Apalancamiento

¿Acaso puede resultar extraño que el sentido común identifique el término apalancamiento con la figura del funcionario? En términos generales, los funcionarios solemos apalancarnos (acomodarse en un sitio sin querer moverse de él) a partir de haber alcanzado la cada vez más codiciada condición de tal. Diríase que el apalancamiento no es más que la manifestación “natural” de un esfuerzo personal previo de mayor o menos intensidad y de mayor o menor sufrimiento (obtener la condición de Registrador, Notario, Abogado del Estado, Juez o Catedrático de Universidad, por ejemplo, no es lo mismo que obtener la condición de Conserje o Técnico de Administración General de una Comunidad Autónoma) a la hora de alcanzar un medio de trabajo garantizado –de momento, claro- hasta la fecha de jubilación.
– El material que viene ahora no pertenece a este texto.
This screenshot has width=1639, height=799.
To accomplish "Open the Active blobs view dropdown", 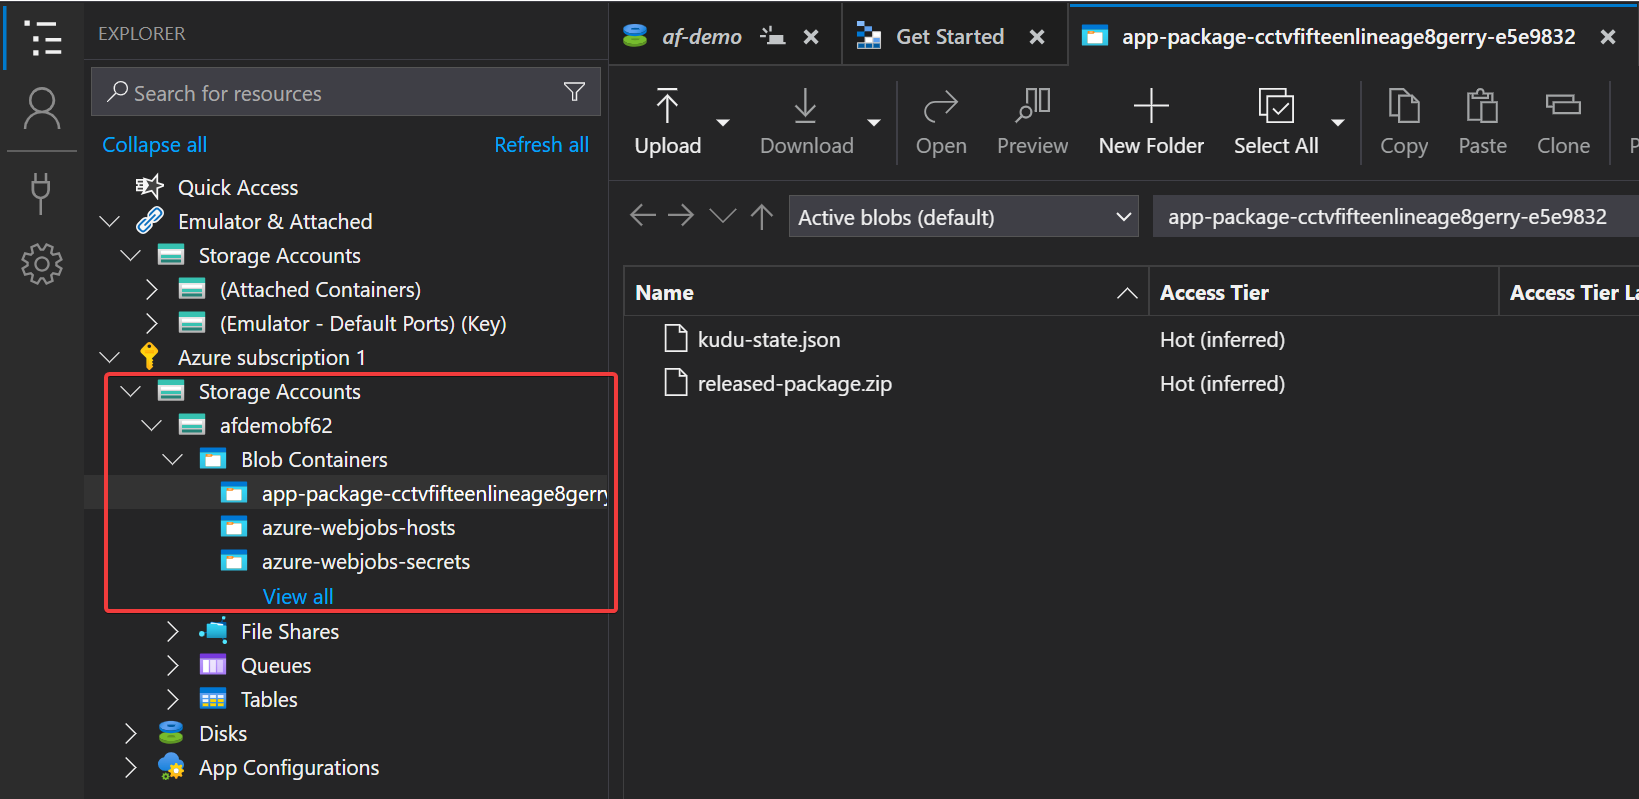I will [x=963, y=217].
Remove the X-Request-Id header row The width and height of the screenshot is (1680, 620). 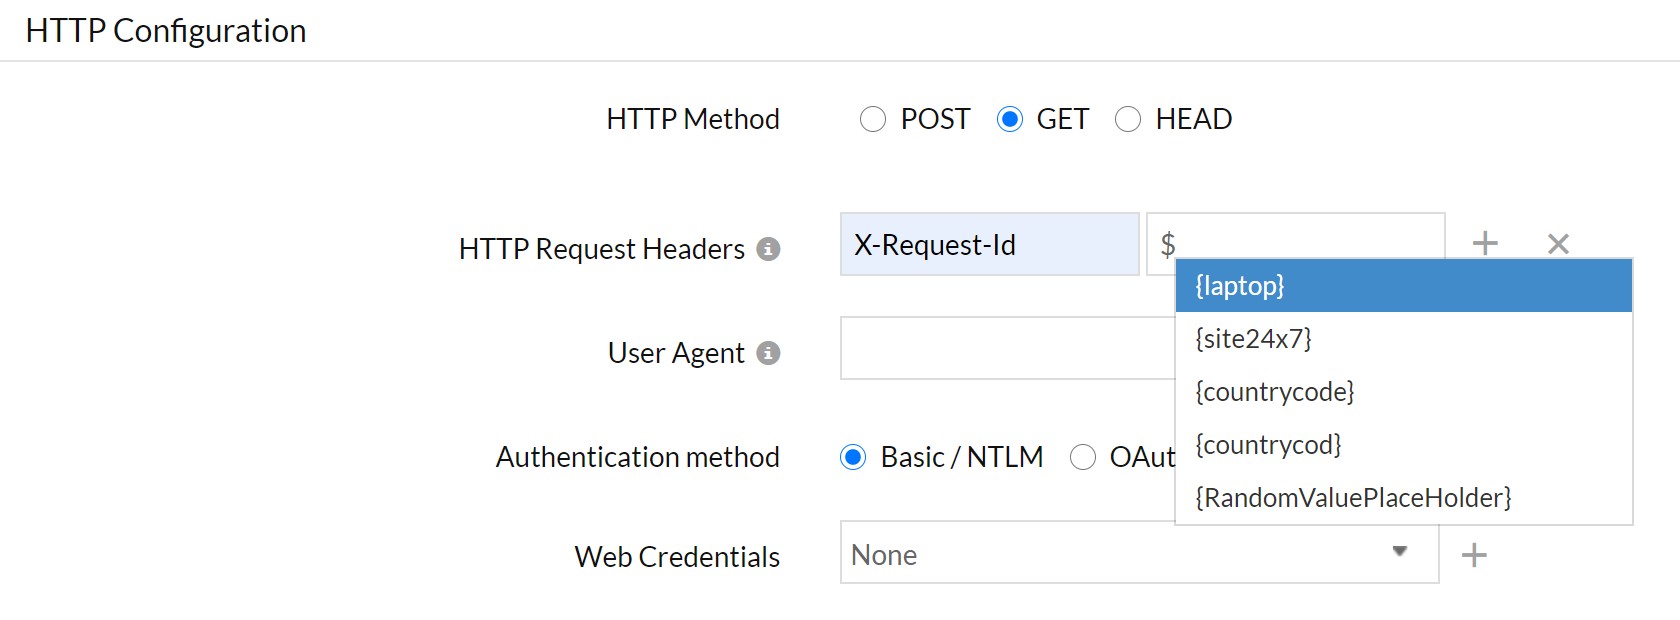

A esta situación de apalancamiento contribuyen, sin duda, diversas razones, pero una de carácter fundamental es la tendencia ínsita en la mayoría de los seres humanos a permanecer en el territorio –incluso en la misma ciudad- en que se ha nacido, vivido, estudiado o simplemente conocido a la persona amada.
 
​En la medida en que la oferta de plazas de funcionarios se ha diversificado como consecuencia del proceso mismo de la descentralización del Estado, la movilidad de antaño propia del sistema de Cuerpos Nacionales ha ido de manera paulatina quebrándose a favor de Cuerpos Autonómicos que agudizan la tendencia al apalancamiento, y por qué no decirlo, al más puro y duro localismo.  En el campo específico de los funcionarios docentes universitarios, el fenómeno descrito ha sido, en mi opinión, una auténtica desgracia para la Universidad española. Cuando no existían las Comunidades Autónomas, se opositaba a profesor adjunto o catedrático de Universidad en una oposición de ámbito nacional, y ello derivaba en la necesidad de participar luego en un concurso de traslado que obligaba a los nuevos funcionarios a solicitar destino allí donde hubieren plazas vacantes. Se criticaba el sistema aduciendo que el mismo favorecía la figura del profesor “ave de paso”, toda vez que el mismo aprovechaba la primera oportunidad que se le presentara para pedir traslado a su lugar de origen o a las Universidades de Madrid o Barcelona. Sin embargo, con el paso de los años y visto lo visto, uno se percata de que era altamente beneficioso para las Universidades de provincia contar con “aves de paso”, puesto que al fin y al cabo dejaban muchas veces como rastro un pozo de conocimiento e incluso eran capaces de crear Escuela.  Como en una ocasión me comentó el profesor Matías Cortés en una visita a la Universidad de La Laguna, los nuevos catedráticos y profesores titulares de la Universidad “democrática” son funcionarios territorializados: nacen, viven, estudian, opositan y se apalancan (si pueden hasta la muerte en su condición de eméritos) en su Universidad de “nacimiento-padecimiento”. Como puede fácilmente colegirse, no parece que el sistema tenga como resultado un enriquecimiento de la institución universitaria. De aves migratorias hemos pasado a gallinas y gallos de corral.
 
​Pero la palabreja apalancamiento tiene también otro significado totalmente distinto al apuntado hasta aquí. En la jerga de los economistas, el apalancamiento es un término que está hoy muy de moda. No, no se trata de ese otro significado que también tiene el término de forzar a lo bestia una puerta o ventana con una barra de hierro, sino de endeudarse con créditos bancarios con el fin de financiar operaciones productivas,  especulativas o simplemente vitales. Pero de este tipo de apalancamientos y de sus consecuencias jurídicas hablaremos otro día. De momento permítanme seguir disfrutando de mi apalancamiento presente.